Excerpts from a dataset
○ ○ ○ ○

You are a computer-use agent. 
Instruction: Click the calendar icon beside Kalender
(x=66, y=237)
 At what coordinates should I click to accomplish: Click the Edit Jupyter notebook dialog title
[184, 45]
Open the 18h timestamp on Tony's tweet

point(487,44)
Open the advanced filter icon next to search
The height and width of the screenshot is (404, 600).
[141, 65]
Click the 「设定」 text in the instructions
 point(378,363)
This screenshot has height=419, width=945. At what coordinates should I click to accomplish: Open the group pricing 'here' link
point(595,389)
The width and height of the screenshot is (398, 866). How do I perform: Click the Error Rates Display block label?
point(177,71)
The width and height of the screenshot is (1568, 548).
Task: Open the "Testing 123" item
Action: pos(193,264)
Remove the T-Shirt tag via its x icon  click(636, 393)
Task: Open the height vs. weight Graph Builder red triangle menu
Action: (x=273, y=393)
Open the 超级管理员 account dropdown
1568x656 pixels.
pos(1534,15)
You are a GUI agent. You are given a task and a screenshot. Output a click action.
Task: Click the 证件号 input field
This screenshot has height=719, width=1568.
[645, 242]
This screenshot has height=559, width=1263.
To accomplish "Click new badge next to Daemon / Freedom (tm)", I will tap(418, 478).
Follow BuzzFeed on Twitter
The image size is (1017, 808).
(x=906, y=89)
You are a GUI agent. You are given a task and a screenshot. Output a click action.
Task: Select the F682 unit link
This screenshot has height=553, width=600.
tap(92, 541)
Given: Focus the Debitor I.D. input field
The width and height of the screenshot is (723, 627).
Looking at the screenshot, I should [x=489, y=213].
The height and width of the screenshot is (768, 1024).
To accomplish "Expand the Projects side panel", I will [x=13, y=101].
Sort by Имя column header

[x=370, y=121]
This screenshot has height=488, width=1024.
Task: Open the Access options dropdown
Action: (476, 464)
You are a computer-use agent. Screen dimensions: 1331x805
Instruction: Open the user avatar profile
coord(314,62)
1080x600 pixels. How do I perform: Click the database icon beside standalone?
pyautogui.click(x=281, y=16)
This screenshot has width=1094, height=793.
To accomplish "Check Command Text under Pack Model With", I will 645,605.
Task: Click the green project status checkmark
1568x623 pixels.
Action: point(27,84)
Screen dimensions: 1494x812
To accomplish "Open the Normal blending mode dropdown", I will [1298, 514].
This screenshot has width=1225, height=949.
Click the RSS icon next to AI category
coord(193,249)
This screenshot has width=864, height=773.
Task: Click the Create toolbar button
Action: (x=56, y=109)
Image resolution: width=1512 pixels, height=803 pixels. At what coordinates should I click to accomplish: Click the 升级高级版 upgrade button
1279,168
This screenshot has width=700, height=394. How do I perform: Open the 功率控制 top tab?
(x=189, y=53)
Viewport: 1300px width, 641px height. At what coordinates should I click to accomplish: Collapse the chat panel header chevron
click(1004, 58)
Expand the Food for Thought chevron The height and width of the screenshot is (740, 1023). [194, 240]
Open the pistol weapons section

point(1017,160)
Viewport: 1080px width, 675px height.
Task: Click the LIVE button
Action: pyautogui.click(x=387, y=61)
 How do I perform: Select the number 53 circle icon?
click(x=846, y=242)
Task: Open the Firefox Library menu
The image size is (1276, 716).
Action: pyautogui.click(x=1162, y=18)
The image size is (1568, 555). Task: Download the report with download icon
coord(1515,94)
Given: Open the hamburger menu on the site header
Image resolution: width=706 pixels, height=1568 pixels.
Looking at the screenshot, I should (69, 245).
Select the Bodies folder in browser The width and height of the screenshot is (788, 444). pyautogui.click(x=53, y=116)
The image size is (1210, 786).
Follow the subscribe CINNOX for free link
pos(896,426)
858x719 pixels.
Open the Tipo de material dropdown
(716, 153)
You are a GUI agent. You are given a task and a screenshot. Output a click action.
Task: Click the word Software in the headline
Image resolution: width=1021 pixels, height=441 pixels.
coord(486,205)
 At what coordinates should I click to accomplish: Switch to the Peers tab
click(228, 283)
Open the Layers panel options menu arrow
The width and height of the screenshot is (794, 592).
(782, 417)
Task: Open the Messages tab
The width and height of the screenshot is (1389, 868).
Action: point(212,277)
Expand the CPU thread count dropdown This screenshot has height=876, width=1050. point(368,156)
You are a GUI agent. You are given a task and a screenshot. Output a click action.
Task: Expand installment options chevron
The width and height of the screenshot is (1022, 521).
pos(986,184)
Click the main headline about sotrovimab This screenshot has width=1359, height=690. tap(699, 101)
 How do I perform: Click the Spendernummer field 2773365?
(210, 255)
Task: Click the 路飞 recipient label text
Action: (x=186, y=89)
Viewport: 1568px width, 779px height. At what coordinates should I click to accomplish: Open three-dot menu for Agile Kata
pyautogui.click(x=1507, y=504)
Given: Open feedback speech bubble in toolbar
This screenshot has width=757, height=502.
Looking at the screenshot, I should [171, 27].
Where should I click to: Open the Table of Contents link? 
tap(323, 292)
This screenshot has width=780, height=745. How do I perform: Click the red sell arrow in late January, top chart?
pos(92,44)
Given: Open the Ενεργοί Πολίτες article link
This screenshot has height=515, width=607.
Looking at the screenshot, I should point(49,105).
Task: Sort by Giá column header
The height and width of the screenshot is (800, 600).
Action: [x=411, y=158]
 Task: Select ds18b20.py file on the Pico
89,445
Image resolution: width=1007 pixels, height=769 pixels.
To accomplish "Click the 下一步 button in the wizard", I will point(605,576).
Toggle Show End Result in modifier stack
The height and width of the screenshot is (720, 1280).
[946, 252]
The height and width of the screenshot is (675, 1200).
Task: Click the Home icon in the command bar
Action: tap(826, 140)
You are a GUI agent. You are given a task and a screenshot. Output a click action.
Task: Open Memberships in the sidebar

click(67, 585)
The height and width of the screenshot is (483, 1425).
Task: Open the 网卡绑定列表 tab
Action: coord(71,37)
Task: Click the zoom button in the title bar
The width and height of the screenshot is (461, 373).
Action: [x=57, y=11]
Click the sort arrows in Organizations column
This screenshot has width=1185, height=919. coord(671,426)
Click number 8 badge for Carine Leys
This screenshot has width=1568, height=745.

○ ○ ○ ○

- Exercise objective
Go through the entries. Report every line that contains the word "badge".

- Exercise response
To accomplish "Click new badge next to Daemon / Freedom (tm)", I will tap(418, 478).
Click number 8 badge for Carine Leys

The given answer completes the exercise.